O tempo de glória e luxo ostentatório de uma PT ou de uma EDP, duas empresas viradas para o mercado interno, foram também os tempos de definhamento de algumas fileiras exportadoras. É mais fácil, sobretudo quando se tem as costas quentes pelos governos, vender em mercados protegidos e relativamente fechados do que fazê-lo em mercados concorrenciais.
Assim se foram acumulando as imparidades no BES ou na Caixa, assim se foi criando uma situação em que o nosso setor financeiro ficou tão frágil que se colocou literalmente nas mãos de investidores estrangeiros. Com um problema: é que nem todos trouxeram know-how e profissionalismo como um Santander, pelo contrário.
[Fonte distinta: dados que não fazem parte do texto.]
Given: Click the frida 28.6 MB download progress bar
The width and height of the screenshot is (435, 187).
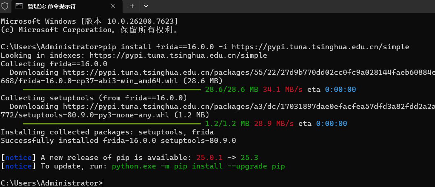Looking at the screenshot, I should (111, 90).
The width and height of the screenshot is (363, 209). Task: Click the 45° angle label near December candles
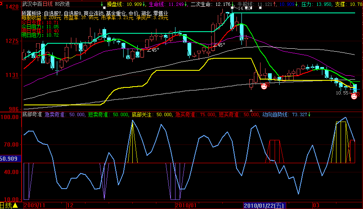[153, 50]
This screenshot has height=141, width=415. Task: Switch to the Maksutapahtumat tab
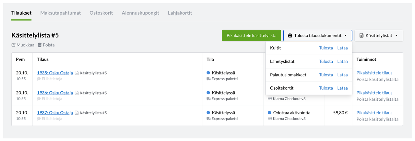(x=61, y=13)
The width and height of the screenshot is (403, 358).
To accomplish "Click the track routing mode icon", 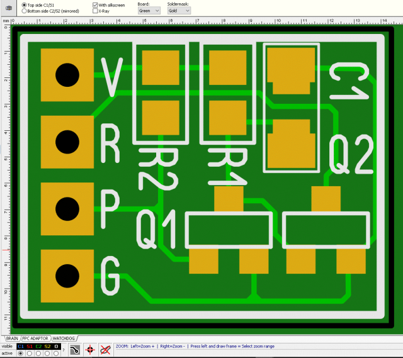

Foi de resto assim que o capital angolano tomou a posição que tem no nosso setor financeiro e o utilizou para operações que não seriam toleradas em nenhum outro país. Sendo que, face à degradação da situação económica de Angola, podemos estar com outra bomba relógio nas mãos: alguém sabe, por exemplo, qual é a exposição da banca portuguesa aos generais e às princesas do regime de Luanda? Alguém sabe que fatura virá com o eventual incumprimento de uma dessas figuras, cenário que a queda dos preços do petróleo tornou numa ameaça credível?
Eu detesto proclamações de “somos todos culpados por todos vimos e nada fizemos”, mesmo que isso seja parcialmente verdade. Por isso não vou por aí, pois há quem sempre tenha remado contra a maré e nunca, por exemplo, tivesse aceite entrar na corte de um Ricardo Salgado (e quando falo de corte não falo apenas de políticos, falo também de muitos jornalistas). O que me interessa é outra coisa: é que possamos aproveitar o caso Banif para ver a floresta, pois desta vez não há um bode expiatório evidente.
Volto assim ao princípio: a comissão de inquérito pode servir apenas para guerrilha política e para o soundbyte, ou pode servir para ajudar a perceber como é que um banco onde não se conhecem métodos fraudulentos ou problemas regulatórios acaba como acaba. A má gestão pode (e vai) explicar muita coisa. Mas se nos ficarmos por aí não veremos as tempestades que já se formam no horizonte. Nomeadamente no banco acima de toda a suspeita, o banco do Estado.